SUPPLIED TEXT:
========================================

J. Gould argues that the prosecution failed to failed to produce the 2005 psychological evaluation. The United States argues that it did not suppress the 2005 mental health evaluation, because "it is undisputed that [Mr.] Williams submitted the report in question to the Court for in camera inspection in advance of any disclosure to the defense, and that the Court declined to order that the report be disclosed." Opposition at 3. On the contrary, however, the Sealed Ex Parte Motion did not state that it submitted the report for an in camera inspection; instead, it requested an order authorizing release of the 2005 report to the attorneys for the United States in J. Gould's case, not to J. Gould and/or his attorney. The United States did not seek to disclose the report to J. Gould until February 26, 2008, after the trial. The Court was thus justified on September 14, 2006, when it asked Mr. Williams why he was submitting the motion ex parte.

A defendant seeking a new trial based on an alleged violation under Brady v. Maryland must demonstrate that the prosecution suppressed evidence. "The prosecution must only reveal information that it had in its possession or knowledge — whether actual or constructive." United States v. Beers, 189 F.3d at 1304. As the Tenth Circuit explained in Smith v. Secretary of New Mexico Department of Corrections, "while proof the prosecutor had actual knowledge of the existence of the evidence at issue would be sufficient to establish the suppression element of a Brady claim, such proof is by no means necessary." 50 F.3d at 824.

J. Gould filed his first Notice of Brady Requests on December 24, 2003. See Defendant Gould's Brady Requests, filed December 24, 2003 (Doc 22) ("First Request"). J. Gould's counsel sought medical, psychological, and legal records showing Verdin-Rendon's psychological diagnosis. See First Request ¶ 9, at 3. On March 14, 2007, J. Gould filed his Second Notice of Brady Requests. See Defendant John Gould's Second Notice of Brady Requests ¶ 9, at 3, filed March 14, 2007 (Doc. 267) ("Second Request"). The Second Notice listed Verdin-Rendon's psychological records among a host of other material that J. Gould asserted that he had not received. See Second Request ¶ 9, at 3. J. Gould also filed a motion to dismiss for violations under Brady v. Maryland. See Defendant Gould's Motion to Dismiss for Brady Violations, filed March 14, 2007 (Doc. 270) ("Motion to Dismiss"). In that motion, J. Gould argued that he had not received the material listed in his Second Request. See Motion to Dismiss ¶ 2, at 1. The 2005 evaluation was a psychological record, responsive to J. Gould's requests for materials underBrady v. Maryland.

The United States had actual knowledge of the existence of the report. When Mr. Williams moved the Court for an order authorizing the release of mental health information relating to Verdin-Rendon to the attorneys for the United States in Case No. CR 03-2274, Williams represented that he served the motion on the attorneys for the United States in Case No. CR 03-2274. Because, in requesting an order allowing disclosure of Verdin-Rendon's mental health information, the motion stated that Verdin-Rendon "was recently convicted of violation of 8 U.S.C. § 1326 . . . in United States v. Ismael Verdin-Rendon a/k/a Tampico I. Verdin, CR 05-2277 RB (D.N.M.)" and that "[i]n connection with the Reentry case . . . a mental competency evaluation was conducted," the United States had actual knowledge of the existence of this mental health information regarding Verdin-Rendon. The United States did not obtain or disclose the 2005 psychological evaluation until approximately one year after J. Gould's trial. The Court therefore finds that the prosecution suppressed the evidence. See Smith v. Sec'y Dep't of Corr., 50 F.3d at 824 (stating that "proof the prosecutor had actual knowledge of the existence of the evidence at issue [is] sufficient to establish the suppression element of a Brady claim").

========================================

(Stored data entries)
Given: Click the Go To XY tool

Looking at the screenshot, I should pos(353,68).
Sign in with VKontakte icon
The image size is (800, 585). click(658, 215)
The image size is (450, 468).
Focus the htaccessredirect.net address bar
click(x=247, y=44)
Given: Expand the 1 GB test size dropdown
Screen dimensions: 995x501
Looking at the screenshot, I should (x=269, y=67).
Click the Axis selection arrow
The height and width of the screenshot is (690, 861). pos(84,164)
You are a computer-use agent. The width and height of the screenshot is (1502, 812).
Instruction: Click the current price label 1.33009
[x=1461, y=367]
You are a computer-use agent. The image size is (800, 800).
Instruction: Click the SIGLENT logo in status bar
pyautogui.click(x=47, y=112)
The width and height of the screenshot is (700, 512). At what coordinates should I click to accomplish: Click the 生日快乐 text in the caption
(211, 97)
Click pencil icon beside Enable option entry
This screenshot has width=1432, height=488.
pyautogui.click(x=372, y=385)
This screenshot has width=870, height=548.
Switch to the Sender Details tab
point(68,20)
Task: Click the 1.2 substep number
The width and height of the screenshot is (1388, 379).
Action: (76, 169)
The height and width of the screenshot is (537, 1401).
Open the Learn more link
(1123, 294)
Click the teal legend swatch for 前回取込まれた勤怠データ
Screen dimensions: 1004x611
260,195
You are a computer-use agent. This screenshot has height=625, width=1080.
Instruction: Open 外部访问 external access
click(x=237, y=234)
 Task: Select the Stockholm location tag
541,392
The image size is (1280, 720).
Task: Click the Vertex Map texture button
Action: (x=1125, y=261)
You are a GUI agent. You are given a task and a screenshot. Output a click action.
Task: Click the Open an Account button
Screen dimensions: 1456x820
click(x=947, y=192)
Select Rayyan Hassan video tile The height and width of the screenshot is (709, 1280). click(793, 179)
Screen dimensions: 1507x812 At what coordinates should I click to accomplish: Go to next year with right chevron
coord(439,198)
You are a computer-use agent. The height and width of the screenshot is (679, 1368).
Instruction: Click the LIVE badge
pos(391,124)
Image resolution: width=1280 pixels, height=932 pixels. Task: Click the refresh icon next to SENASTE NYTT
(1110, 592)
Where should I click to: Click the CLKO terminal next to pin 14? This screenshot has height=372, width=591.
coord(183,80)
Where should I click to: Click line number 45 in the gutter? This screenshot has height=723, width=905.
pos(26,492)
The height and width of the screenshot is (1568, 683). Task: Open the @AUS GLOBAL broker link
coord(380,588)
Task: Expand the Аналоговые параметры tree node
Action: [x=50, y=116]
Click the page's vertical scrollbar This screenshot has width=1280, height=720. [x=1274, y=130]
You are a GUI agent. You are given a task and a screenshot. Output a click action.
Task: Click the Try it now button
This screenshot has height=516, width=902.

========================================

EXERCISE SET:
A. In the ruling on the Brady claim, on what date did J. Gould file his Second Notice of Brady Requests?
B. Carry on the ruling on the Brady claim from the point where it stops.
Nothing here requires the data, so they can be set aside.

RESULTS FOR EACH TASK:
A. March 14, 2007.

B.
In its Opposition, the United States represents that it submitted the document for in camera review. But the 2006 motion does not mention in camera review. It merely seeks permission to give the attorney in Washington D.C. a copy of the report. It did not seek permission to give the document to J. Gould or to his attorney. All United States attorneys were aware of the report. The Court inquired why the motion was filed ex parte, and Mr. Williams never responded. The Court still does not know why the United States filed the motion ex parte, but served the motion on other United States attorneys. The failure to produce the report on J. Gould thus lies with the United States.

II. J. GOULD HAS NOT DEMONSTRATED THAT THE EVIDENCE WAS FAVORABLE OR EXCULPATORY.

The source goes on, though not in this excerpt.